━━━━━ DATA

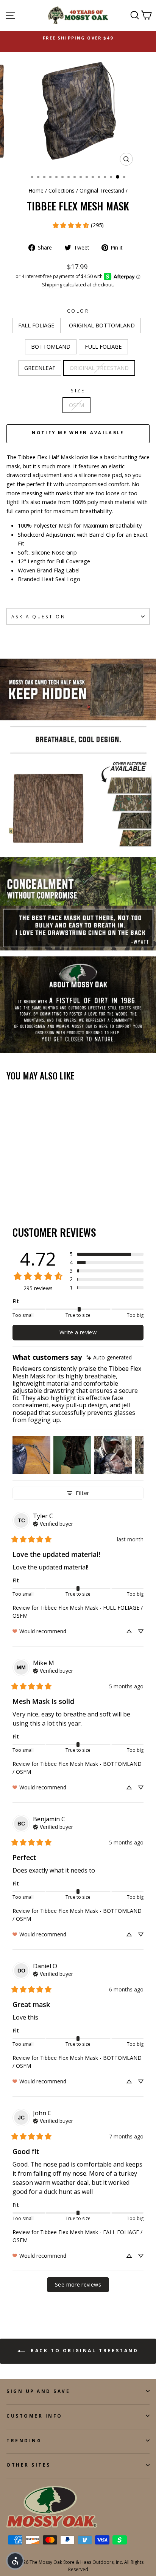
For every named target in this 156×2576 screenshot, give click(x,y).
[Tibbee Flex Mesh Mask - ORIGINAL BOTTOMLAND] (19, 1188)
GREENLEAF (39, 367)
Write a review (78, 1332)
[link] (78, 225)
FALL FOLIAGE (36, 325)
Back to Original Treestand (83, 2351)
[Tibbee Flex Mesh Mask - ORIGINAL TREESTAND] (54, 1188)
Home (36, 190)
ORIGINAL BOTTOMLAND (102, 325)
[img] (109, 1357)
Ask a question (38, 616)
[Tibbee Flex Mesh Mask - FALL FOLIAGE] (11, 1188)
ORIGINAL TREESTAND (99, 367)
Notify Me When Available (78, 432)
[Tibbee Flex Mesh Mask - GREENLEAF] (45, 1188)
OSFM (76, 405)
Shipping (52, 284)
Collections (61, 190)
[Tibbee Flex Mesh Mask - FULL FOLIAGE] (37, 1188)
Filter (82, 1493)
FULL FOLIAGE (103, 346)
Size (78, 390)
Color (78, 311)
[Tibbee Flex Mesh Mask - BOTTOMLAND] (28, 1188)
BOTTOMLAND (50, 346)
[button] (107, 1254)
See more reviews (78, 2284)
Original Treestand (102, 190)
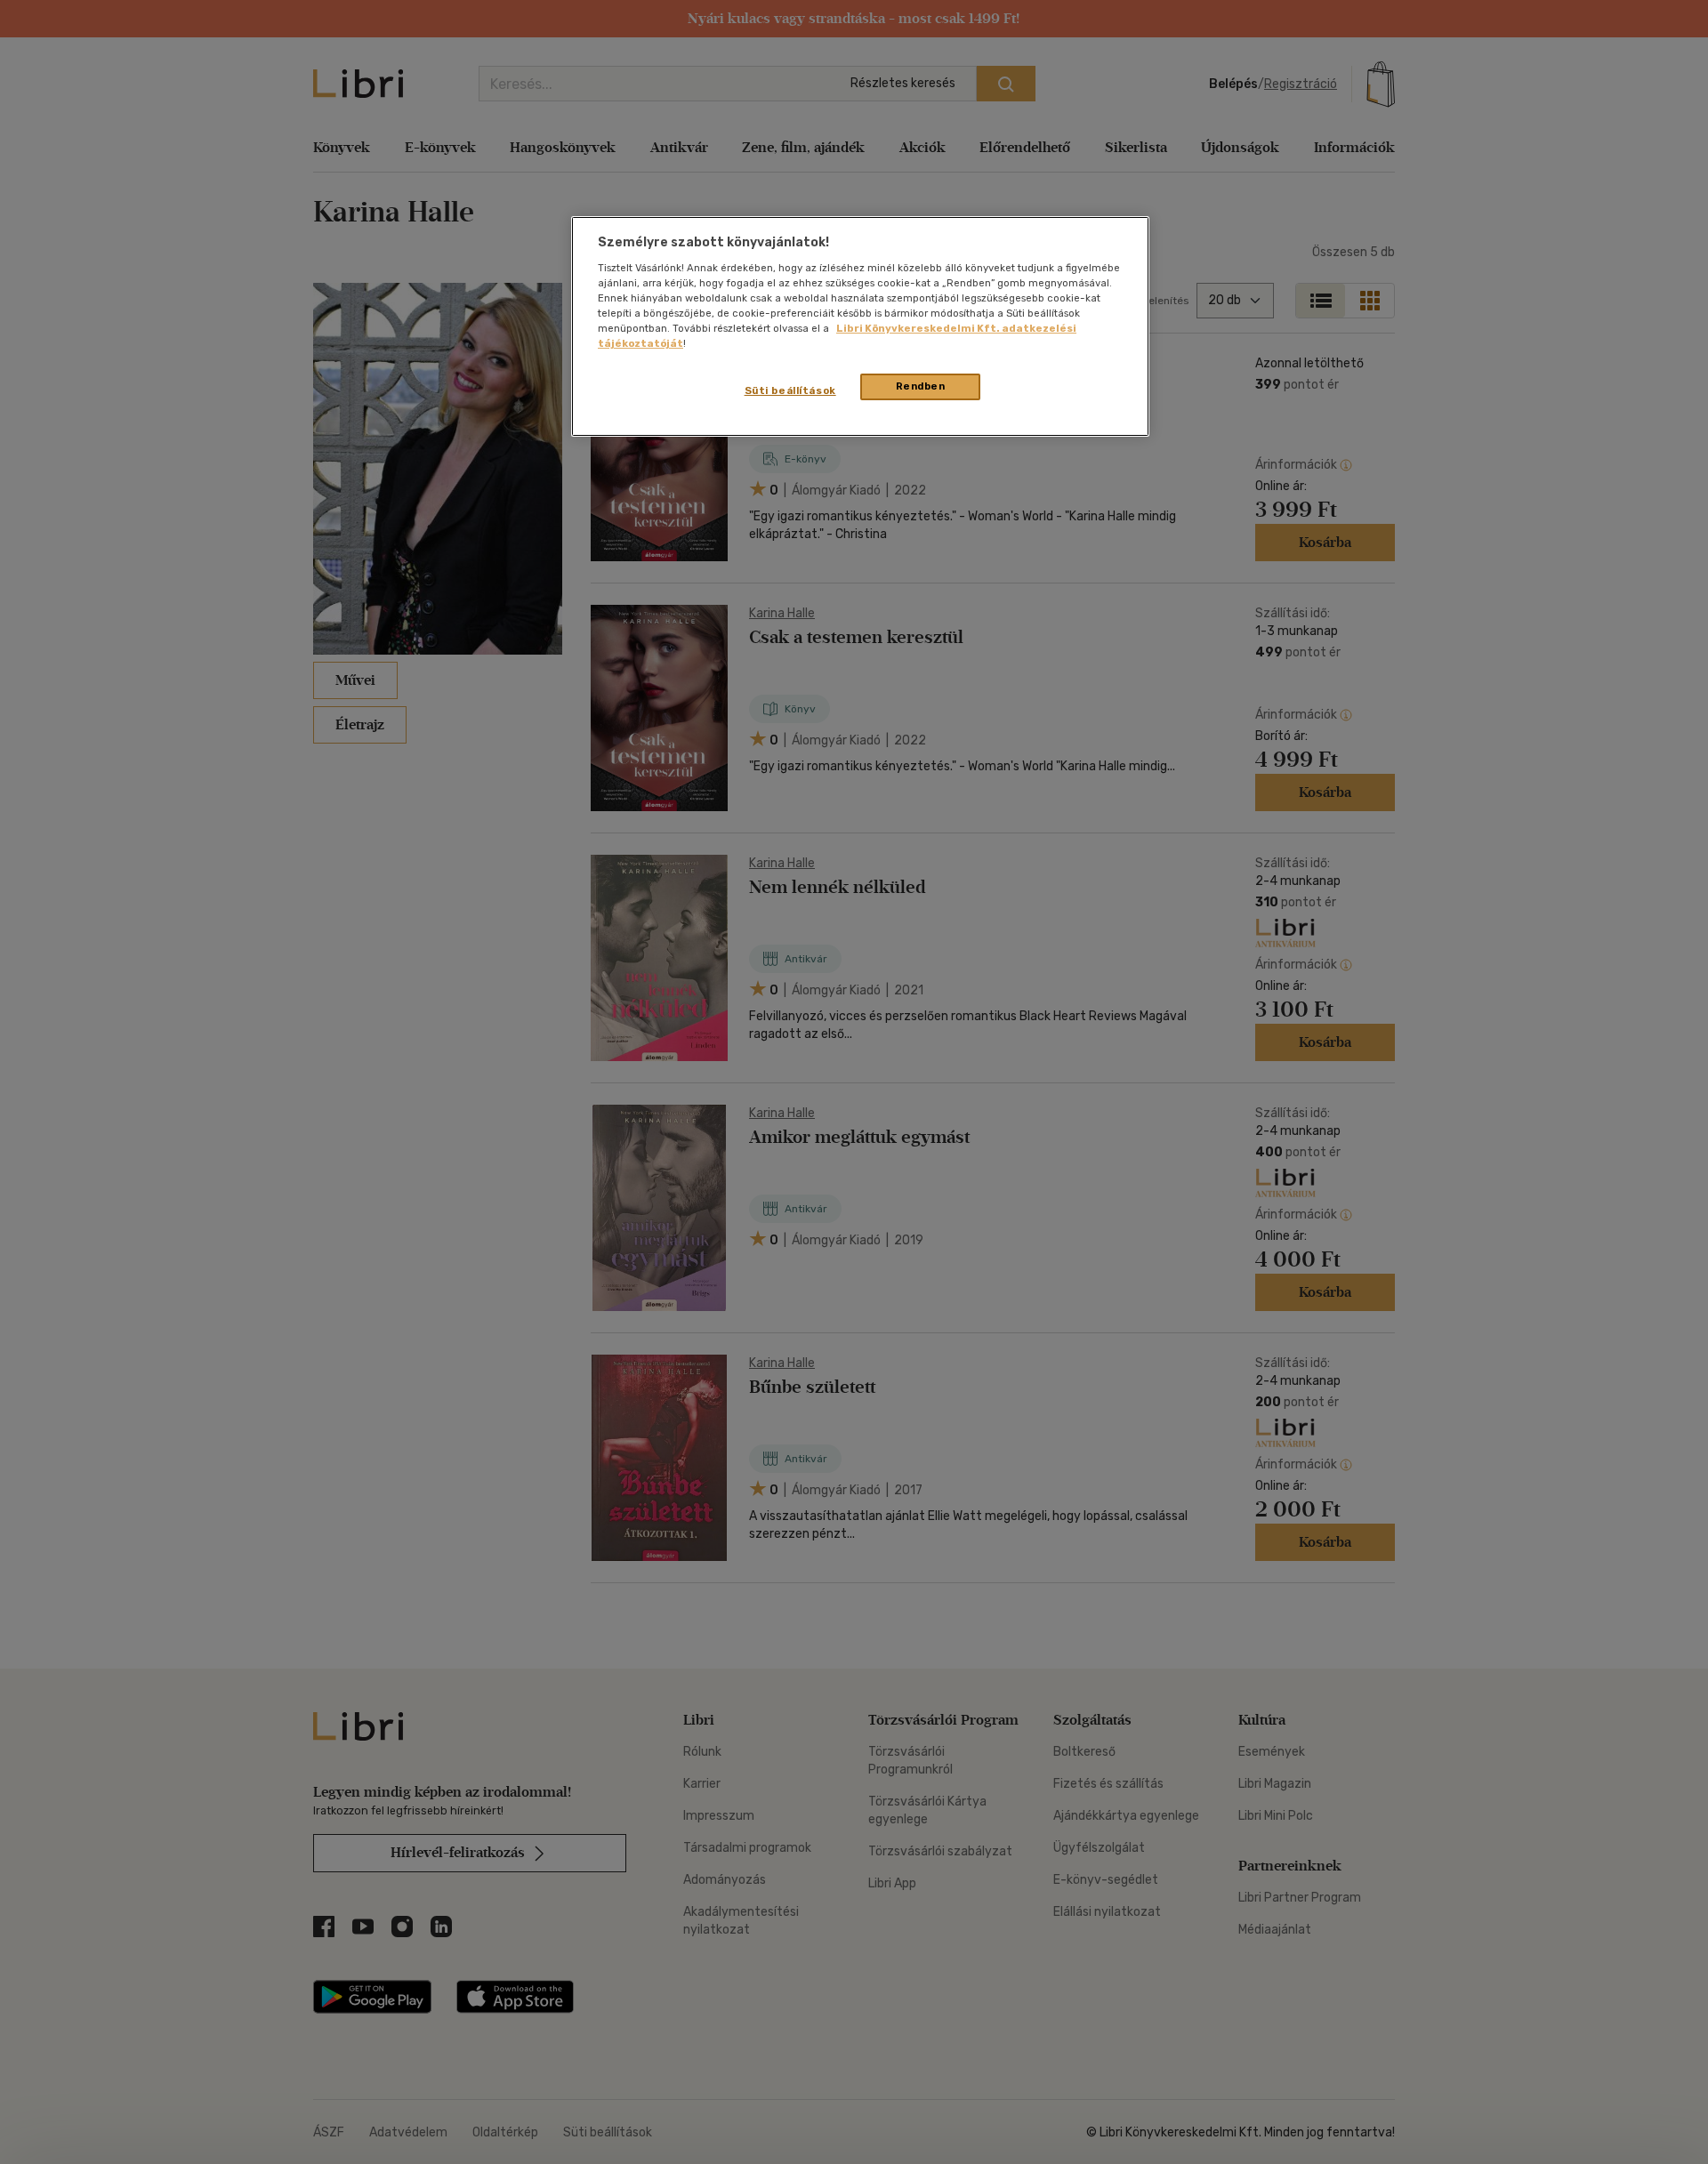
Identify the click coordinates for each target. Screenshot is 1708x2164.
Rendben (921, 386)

━━━━━━━━━━

__BRIEF__
An exact reproduction of every record above is required, with no pictures included.

__YOUR SOLUTION__
For every named target in this 156×2576 screenshot, give click(x,y).
[Tibbee Flex Mesh Mask - ORIGINAL BOTTOMLAND] (19, 1188)
GREENLEAF (39, 367)
Write a review (78, 1332)
[link] (78, 225)
FALL FOLIAGE (36, 325)
Back to Original Treestand (83, 2351)
[Tibbee Flex Mesh Mask - ORIGINAL TREESTAND] (54, 1188)
Home (36, 190)
ORIGINAL BOTTOMLAND (102, 325)
[img] (109, 1357)
Ask a question (38, 616)
[Tibbee Flex Mesh Mask - FALL FOLIAGE] (11, 1188)
ORIGINAL TREESTAND (99, 367)
Notify Me When Available (78, 432)
[Tibbee Flex Mesh Mask - GREENLEAF] (45, 1188)
OSFM (76, 405)
Shipping (52, 284)
Collections (61, 190)
[Tibbee Flex Mesh Mask - FULL FOLIAGE] (37, 1188)
Filter (82, 1493)
FULL FOLIAGE (103, 346)
Size (78, 390)
Color (78, 311)
[Tibbee Flex Mesh Mask - BOTTOMLAND] (28, 1188)
BOTTOMLAND (50, 346)
[button] (107, 1254)
See more reviews (78, 2284)
Original Treestand (102, 190)
Identify the click coordinates for each target. Screenshot is 1708x2164.
Rendben (921, 386)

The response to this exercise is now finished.